## Extract to read:
....

If you’re a golfer, raise your hand.
If you get frustrated with the game, raise your hand.
I thought so.
Before we delve into the game we play, let’s briefly look back at last week’s U.S. Open Golf Championship.
Hat’s off to Brooks Koepka, who became only the seventh golfer in history to capture back-to-back U.S. Open titles.
It was a particularly special achievement considering Koepka was sidelined four months with a wrist injury at the start of this season.
He looks like he could be an NFL linebacker. Or tight end.
He also looks like actor Josh Brolin.
Whatever, he’s a golfer who obviously can handle the mental stress of playing in a Major championship, especially under less than ideal conditions.
The conditions of the 100-year old Shinnecock Hills course on Long Island was the top story of the championship until Koepka outlasted the field.
Not one golfer finished under par, and the complaints from the players were loud and clear.
They reached a crescendo on Saturday, when those playing in the afternoon were victims of high winds, incredibly hard and fast greens and pin placements that made two-putting almost impossible.
What followed, was the watering of greens that made them more palatable for the final round Sunday.
This is not a new story. There have been many instances in the past, when the USGA created U.S. Open courses that were made unusually challenging.
Look, I don’t think fans favor an Open champion shooting 16-under par, but they hope the course is difficult enough, but still worthy of solid scores by enough contenders to make it entertaining, and not too frustrating.
It seems the USGA tries too hard in setting up Open golf courses.
You want the story to be about the players.
Ultimately it was.
On the subject of frustration in golf. It seems the two go hand-in-hand.
You really can’t avoid it.
Three years ago, I was so annoyed by my personal inconsistency that I resorted to Google. I looked up “the easiest golf swing”.
I could not think of a more direct approach than that.
I had taken lessons from a million teachers, all proficient, mind you, and had gone on-line to view instructions and tips from countless other experts.
I was taught in person, and otherwise, all the sound technical and mechanical moves of the swing. You know them. One-piece takeaway, getting into the slot, hip movement before arms, etc. I am getting tense just listing a few.

....

## Dataset content:
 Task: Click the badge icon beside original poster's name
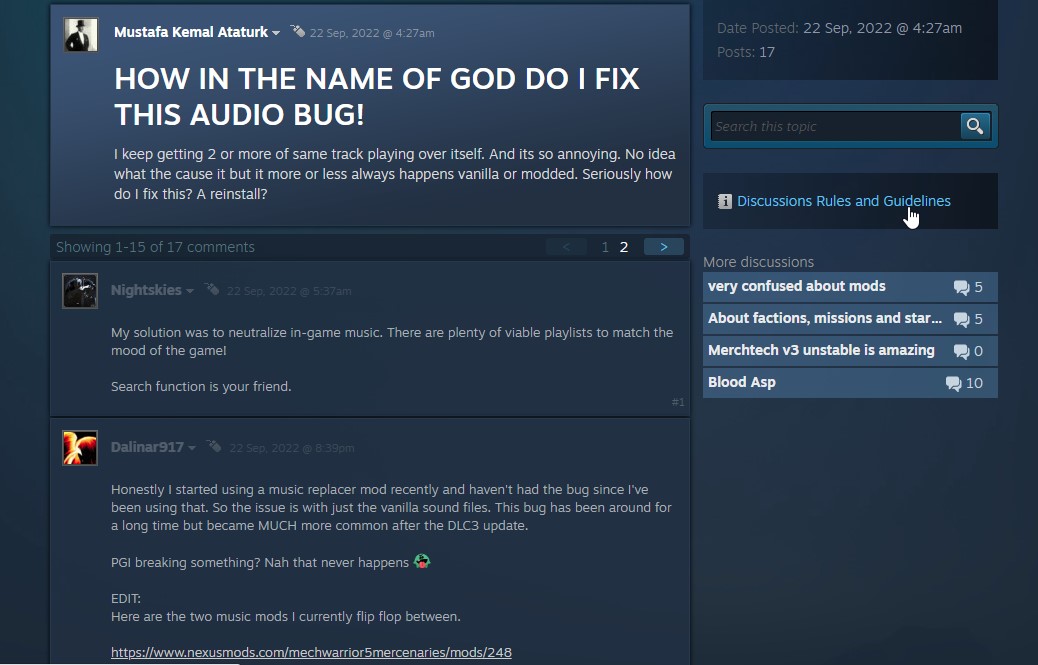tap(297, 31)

....

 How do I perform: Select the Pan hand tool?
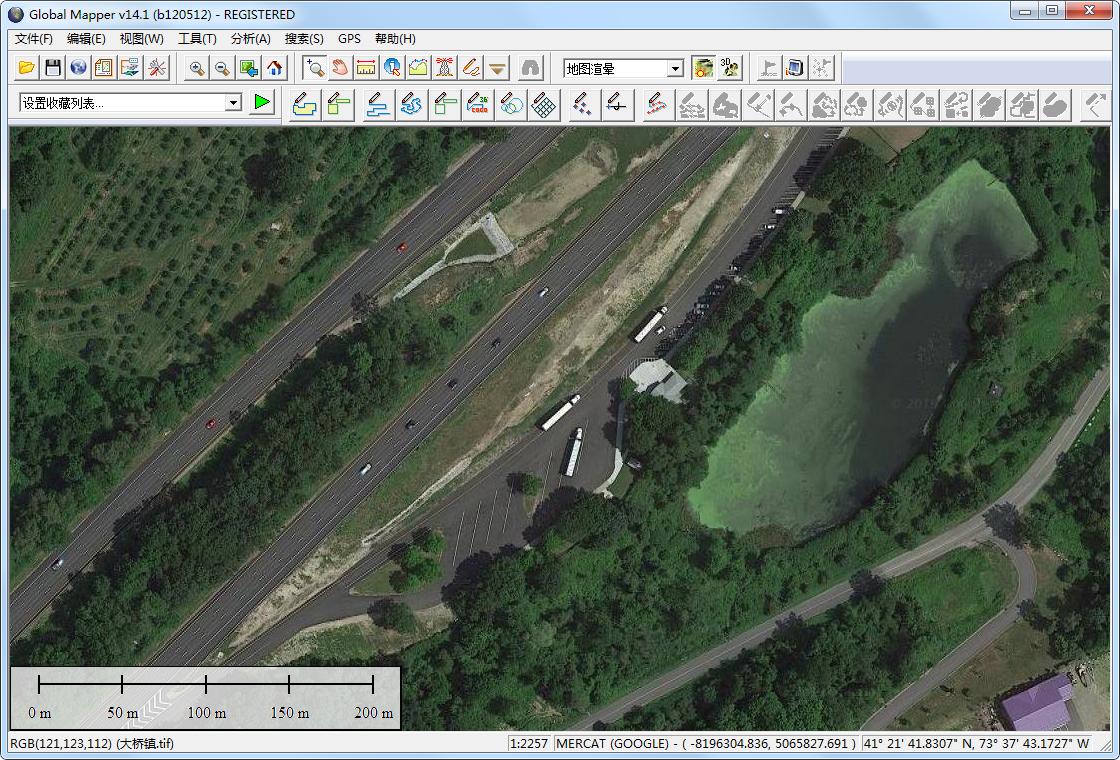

....

## Problem requirements:
Answer these questions using the golf column.
1. How many months was Koepka sidelined with a wrist injury?
2. Where is the Shinnecock Hills course located?
3. What phrase did the writer search for on Google three years ago?
The entries come from a source separate from the golf column.

## Exercise answer:
1. Four months.
2. Long Island.
3. "the easiest golf swing"